When to use Azure HDInsight
You can use HDInsight to process big data in many scenarios, using historical or real-time data; but should you? The biggest strength of HDInsight is the extensive range of configurations it provides. In this unit, you'll consider whether HDInsight is the correct choice for your organization. You'll analyze the following criteria to help you decide:
- Range of workloads
- Scalability
- Fault tolerance
- Security
Decision criteria
To determine whether HDInsight can meet your organization's big-data needs, use the criteria described in the following table:
Criteria | Analysis |
---|---|
Range of workloads | If you require support for various workloads, you'll need a platform that can support those requirements. |
Scalability | Does your organization need to scale to accommodate increases in data volume and data velocity? It's important to choose a platform that can scale automatically and support compute and storage scaling independently. |
Fault tolerance | If your data analysis must continue despite component failure, you'll need to choose a fault-tolerant platform. |
Security | Most organizations expect the data they work with to be secure at rest and in transit. It's also important for almost all organizations to meet government compliance standards. |
Apply the criteria
Consider how your organization wants to work with big data. Now apply the decision criteria to determine whether HDInsight is a good choice:
Range of workloads: HDInsight enables you to support a wide variety of workloads. These workloads could be batch data processing, working with streaming data, or managing data warehouses and/or data-science workloads. This feature makes HDInsight a compelling choice, especially if your business process contains multiple workloads.

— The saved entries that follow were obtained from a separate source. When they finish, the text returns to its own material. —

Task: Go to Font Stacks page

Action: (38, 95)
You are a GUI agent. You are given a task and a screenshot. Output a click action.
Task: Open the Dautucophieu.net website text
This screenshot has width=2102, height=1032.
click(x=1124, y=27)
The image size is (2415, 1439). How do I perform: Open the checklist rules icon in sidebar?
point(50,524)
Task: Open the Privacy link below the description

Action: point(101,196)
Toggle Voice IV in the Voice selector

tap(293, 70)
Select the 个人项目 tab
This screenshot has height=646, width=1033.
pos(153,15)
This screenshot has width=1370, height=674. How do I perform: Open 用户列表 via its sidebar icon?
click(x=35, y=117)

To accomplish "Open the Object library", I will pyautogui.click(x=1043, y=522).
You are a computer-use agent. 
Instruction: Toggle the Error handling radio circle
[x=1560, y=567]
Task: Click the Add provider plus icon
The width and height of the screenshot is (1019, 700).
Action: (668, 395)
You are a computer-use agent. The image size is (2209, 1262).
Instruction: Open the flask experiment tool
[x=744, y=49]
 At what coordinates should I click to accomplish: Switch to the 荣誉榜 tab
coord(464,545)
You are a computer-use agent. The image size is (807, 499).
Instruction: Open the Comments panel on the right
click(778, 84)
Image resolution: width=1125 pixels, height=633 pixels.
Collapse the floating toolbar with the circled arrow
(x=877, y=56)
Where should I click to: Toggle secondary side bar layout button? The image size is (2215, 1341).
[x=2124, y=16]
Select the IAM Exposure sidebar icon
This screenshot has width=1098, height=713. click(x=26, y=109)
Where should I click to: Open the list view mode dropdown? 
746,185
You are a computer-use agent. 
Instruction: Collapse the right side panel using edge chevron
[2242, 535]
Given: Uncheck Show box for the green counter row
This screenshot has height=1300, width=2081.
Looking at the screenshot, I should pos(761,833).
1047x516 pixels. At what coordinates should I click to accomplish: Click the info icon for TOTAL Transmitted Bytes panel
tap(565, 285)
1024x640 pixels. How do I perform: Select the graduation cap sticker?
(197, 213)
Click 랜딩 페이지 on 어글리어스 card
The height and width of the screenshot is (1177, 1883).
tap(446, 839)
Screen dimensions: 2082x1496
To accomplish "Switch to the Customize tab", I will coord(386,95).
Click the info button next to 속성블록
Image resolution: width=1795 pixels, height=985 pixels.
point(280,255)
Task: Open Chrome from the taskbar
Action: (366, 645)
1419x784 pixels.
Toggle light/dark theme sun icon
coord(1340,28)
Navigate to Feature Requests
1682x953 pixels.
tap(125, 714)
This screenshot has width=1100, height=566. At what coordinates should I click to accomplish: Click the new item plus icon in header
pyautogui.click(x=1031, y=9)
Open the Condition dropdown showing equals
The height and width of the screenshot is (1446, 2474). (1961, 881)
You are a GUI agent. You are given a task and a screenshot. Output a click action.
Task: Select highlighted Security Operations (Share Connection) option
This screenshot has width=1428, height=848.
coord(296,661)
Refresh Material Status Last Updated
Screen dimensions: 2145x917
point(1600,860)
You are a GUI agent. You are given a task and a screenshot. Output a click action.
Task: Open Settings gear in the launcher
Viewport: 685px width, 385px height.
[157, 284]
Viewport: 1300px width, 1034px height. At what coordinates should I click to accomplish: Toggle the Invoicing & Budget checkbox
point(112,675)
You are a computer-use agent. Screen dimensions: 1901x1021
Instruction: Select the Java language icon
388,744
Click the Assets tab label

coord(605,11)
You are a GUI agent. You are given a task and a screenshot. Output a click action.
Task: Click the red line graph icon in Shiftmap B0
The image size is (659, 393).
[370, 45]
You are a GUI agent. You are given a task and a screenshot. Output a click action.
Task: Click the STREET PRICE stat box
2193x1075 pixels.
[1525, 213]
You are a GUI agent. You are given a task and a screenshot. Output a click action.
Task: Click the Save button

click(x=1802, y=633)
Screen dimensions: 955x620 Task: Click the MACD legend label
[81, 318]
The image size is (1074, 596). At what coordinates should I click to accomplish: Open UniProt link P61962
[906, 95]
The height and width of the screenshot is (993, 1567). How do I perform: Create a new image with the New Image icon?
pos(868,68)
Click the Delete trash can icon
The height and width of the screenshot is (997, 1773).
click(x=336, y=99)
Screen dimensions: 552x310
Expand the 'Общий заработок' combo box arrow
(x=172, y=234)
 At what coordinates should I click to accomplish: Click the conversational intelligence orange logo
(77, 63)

Scalability: HDInsight supports independently scalable compute and storage. Also, worker nodes can auto-scale based on workload or schedule.
Tip
Significant cost optimizations can result from separating compute and storage and having automatic cluster scaling.
Fault tolerance: HDInsight’s head nodes are resilient to failure and backed by fault-tolerant VMs. This makes it a highly available service that has an SLA of 99.9%.
Security: Microsoft Entra integration provides enterprise security authentication and authorization. These capabilities, in addition to encryption and virtual network support, give you granular control of who can access your data.
In summary, consider using HDInsight when you want to:
Gather massive amounts of data at scale and:
- Gain real-time insights.
- Process the data with optimized costs, minimal effort, and strong security.
Migrate:
- An on-premises, open-source software, vendor-packaged Hadoop distribution to the cloud with as little cost and effort as possible.
- An open-source software, big-data service from a competitor cloud offering to Azure.